Dataset entries
++++++++++++++++++++
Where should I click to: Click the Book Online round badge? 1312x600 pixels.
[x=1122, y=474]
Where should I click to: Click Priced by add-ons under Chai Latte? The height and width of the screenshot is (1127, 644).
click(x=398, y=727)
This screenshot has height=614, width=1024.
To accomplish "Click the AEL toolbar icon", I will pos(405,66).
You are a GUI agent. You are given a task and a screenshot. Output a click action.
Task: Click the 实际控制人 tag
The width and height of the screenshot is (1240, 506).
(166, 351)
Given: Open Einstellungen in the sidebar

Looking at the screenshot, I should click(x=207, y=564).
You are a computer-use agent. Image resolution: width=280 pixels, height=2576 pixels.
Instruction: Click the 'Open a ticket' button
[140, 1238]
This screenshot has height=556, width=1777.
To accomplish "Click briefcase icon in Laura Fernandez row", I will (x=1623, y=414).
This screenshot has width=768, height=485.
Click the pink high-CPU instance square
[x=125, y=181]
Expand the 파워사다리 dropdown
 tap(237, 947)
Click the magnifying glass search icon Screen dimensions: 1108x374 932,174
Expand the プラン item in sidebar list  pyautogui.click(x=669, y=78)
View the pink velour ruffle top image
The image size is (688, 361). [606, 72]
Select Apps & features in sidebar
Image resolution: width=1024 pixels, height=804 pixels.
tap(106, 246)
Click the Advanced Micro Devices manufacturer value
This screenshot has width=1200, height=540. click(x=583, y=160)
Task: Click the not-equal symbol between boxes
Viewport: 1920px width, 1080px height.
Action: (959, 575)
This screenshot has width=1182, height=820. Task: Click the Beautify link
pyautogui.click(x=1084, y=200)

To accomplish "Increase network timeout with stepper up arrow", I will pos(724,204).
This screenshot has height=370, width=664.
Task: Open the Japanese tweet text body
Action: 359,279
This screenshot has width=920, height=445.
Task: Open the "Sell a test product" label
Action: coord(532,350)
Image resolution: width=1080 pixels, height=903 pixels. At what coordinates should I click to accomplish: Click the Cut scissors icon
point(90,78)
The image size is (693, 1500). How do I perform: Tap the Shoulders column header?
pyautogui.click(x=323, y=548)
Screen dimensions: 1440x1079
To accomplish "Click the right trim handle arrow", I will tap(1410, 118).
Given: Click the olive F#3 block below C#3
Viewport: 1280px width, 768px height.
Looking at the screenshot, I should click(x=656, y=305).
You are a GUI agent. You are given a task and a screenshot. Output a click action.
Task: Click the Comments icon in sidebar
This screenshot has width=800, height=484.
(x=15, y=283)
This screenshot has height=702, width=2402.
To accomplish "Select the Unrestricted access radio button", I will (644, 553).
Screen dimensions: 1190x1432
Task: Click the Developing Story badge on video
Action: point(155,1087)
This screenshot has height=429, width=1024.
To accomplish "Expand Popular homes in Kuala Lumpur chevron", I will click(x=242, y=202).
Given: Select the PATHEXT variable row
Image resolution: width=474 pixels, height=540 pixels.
++++++++++++++++++++
EXERCISE INSTRUCTIONS:
After locating the line with "Given: Select the PATHEXT variable row" in the records above, please set down that line and all later ones exactly, and no other line.

RESULT FOR THIS EXERCISE:
Given: Select the PATHEXT variable row
Image resolution: width=474 pixels, height=540 pixels.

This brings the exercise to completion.